Slashdot Mirror


Long-Term Storage of Moderately Large Datasets?

hawkeyeMI writes "I have a small scientific services company, and we end up generating fairly large datasets (2-3 TB) for each customer. We don't have to ship all of that, but we do need to keep some compressed archives. The best I can come up with right now is to buy some large hard drives, use software RAID in linux to make a RAID5 set out of them, and store them in a safe deposit box. I feel like there must be a better way for a small business, but despite some research into Blu-ray, I've not been able to find a good, cost-effective alternative. A tape library would be impractical at the present time. What do you recommend?"

7 of 411 comments (clear)

  1. bzip2 by Colin+Smith · · Score: 5, Funny

    And optar:

    http://ronja.twibright.com/optar/

    You know it makes sense.

    --
    Deleted
  2. Tape is your friend by chill · · Score: 5, Informative

    LTO tape, properly stored, will outlast burned optical media and hard drives. Great stuff and designed specifically for what you're talking about.

    http://en.wikipedia.org/wiki/Linear_Tape-Open

    --
    Learning HOW to think is more important than learning WHAT to think.
    1. Re:Tape is your friend by Saint+Aardvark · · Score: 5, Informative

      Couldn't agree more. A tape library (as in autochanger) might be out of your budget, but a simple tape drive wouldn't be too much -- say $5000 for an LTO4. Media is $50-$100 or so depending on where you shop. Seriously, you're not going to find a reasonable way of storing that much data anywhere else.

      BTW, if you're not a member of LOPSA, you may want to seriously consider it. Even if you're not a sysadmin, this is definitely a sysadmin-type question, and their mailing lists are second to none. It's an excellent resource.

  3. Re:Exactly what you're doing by forgottenusername · · Score: 5, Interesting

    I don't think it's a great solution. You're storing relatively fragile hard drives in a raid5 configuration in a lock box? It's not like you can tell if one of the drives goes bad and needs to be replaced when it's sitting in a box. You'd have to regularly pull the data sets out, fire them up and make sure everything is still functional.

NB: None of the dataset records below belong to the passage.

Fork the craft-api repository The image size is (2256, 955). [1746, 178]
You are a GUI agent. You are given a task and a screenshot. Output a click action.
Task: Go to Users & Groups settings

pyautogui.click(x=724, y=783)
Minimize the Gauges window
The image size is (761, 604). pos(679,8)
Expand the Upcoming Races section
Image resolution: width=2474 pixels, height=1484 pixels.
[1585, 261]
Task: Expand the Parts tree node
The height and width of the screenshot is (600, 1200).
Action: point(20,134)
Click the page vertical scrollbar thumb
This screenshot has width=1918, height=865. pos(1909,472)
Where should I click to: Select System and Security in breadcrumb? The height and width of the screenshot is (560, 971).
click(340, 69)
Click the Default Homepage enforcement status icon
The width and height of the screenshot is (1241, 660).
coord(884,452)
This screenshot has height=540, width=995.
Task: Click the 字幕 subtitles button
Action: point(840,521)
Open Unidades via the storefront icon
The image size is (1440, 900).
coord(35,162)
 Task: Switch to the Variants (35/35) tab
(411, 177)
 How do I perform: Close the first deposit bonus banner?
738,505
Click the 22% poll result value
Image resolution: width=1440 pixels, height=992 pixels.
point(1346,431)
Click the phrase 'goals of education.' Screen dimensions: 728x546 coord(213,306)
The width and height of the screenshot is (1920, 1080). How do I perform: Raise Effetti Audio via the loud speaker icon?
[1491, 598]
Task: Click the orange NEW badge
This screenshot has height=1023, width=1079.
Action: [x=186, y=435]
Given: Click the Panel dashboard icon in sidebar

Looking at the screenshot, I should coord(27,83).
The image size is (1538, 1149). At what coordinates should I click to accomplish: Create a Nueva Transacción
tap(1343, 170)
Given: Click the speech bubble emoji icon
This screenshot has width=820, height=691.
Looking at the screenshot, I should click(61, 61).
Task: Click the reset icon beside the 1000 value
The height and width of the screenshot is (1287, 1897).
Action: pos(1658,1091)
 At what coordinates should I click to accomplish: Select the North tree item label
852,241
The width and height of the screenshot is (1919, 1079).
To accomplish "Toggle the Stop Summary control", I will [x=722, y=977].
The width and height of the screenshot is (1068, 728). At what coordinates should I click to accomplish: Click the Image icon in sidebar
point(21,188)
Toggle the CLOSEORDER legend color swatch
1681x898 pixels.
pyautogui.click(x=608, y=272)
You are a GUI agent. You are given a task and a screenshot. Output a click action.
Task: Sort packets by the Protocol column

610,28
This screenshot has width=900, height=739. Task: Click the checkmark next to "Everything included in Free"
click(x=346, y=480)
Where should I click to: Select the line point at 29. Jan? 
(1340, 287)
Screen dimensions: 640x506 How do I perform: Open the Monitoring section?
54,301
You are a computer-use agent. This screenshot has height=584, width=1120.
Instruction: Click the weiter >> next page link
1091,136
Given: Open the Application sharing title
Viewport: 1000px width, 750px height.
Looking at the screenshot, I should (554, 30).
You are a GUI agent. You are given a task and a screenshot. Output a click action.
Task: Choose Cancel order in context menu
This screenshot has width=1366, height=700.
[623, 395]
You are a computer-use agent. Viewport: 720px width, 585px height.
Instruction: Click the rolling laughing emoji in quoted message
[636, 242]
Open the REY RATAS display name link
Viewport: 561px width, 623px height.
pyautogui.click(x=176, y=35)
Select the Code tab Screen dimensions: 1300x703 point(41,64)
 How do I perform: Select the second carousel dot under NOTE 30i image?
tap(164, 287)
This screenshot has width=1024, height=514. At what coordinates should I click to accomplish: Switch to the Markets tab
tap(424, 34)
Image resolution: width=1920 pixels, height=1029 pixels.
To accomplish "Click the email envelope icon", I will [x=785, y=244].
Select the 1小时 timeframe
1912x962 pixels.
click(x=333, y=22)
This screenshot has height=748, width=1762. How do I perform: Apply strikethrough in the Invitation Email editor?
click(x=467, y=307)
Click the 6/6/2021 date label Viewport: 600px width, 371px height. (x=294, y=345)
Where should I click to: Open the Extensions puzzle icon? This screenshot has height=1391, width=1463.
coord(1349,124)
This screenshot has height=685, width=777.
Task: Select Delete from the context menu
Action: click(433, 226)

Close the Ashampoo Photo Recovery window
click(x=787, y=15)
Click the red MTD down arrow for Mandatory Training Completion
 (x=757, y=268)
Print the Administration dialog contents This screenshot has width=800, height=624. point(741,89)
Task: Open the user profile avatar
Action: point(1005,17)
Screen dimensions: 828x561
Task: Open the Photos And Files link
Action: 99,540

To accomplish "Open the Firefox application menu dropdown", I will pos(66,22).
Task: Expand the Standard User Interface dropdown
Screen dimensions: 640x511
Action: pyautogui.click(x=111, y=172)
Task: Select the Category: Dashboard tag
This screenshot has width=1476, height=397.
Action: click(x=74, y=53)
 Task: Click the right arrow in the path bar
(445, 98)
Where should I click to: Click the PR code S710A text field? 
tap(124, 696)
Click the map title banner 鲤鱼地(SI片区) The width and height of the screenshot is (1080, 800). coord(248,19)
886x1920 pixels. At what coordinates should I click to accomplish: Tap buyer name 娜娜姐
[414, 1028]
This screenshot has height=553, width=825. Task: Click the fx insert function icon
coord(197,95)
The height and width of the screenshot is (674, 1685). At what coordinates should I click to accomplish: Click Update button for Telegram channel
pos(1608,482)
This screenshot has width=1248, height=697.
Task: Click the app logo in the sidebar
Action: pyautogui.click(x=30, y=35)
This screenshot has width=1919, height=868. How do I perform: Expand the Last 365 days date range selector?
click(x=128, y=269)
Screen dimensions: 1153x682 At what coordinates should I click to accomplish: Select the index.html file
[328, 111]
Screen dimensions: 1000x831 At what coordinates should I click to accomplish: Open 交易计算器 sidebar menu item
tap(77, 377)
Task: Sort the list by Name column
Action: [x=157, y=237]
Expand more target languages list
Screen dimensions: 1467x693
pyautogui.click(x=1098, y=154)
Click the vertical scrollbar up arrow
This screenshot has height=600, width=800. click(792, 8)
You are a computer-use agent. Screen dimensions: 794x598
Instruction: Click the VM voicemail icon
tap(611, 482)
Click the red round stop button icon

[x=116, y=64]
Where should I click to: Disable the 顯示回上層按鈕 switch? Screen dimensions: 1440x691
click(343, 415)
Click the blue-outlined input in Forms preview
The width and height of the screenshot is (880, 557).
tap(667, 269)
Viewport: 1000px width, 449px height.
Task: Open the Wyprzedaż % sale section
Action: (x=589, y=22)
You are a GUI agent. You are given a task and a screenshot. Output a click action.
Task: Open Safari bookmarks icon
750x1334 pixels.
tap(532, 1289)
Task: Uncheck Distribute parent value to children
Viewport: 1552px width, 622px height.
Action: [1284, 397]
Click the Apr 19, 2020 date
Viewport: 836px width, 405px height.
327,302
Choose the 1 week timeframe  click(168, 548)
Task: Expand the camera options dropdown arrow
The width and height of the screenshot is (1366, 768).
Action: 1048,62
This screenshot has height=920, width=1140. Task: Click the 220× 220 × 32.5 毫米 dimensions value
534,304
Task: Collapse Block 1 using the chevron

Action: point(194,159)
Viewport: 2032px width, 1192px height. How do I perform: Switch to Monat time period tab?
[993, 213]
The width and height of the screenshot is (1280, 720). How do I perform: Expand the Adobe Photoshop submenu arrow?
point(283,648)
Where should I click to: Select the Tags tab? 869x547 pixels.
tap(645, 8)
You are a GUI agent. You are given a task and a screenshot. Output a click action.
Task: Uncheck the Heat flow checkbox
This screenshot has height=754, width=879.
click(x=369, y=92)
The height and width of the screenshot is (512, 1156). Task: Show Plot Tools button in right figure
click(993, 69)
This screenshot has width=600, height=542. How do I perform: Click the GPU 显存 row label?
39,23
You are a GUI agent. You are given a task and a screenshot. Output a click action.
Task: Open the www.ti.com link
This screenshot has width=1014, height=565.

    I'd at least want to do 2 complete sets of mirrored drives.

    Tape storage does store better.

    Depending on how important the data is, I might do something like a local mirrored drive set in storage and an online copy at something like rsync.net - stay away from s3, it's not designed to protect data, despite what AWS fans may say.

  4. Re:Exactly. by TooMuchToDo · · Score: 5, Informative

    Because Amazon can be *expensive* compared to doing it yourself ($$$ for data in, $$$ for data out, $$$ for monthly storage). But heh, what do I know. I just manage the storage for one of the LHC detectors (5PB spinning disk, 17PB tape). Amazon is good when you've got VC money or have no IT folks.

  5. I'd encrypt the data and... by Rivalz · · Score: 5, Funny

    Label it something like complete american idol blueray collection and upload it on p2p to piratebay. every couple years rename it to some other horrible popular tv series. It will be self sustaining form of storage with infinite number of redundant hosts.

  6. Re:Exactly. by Anonymous Coward · · Score: 5, Insightful

    Ok, yes, we see you know a lot about this.

    So what's your recommendation?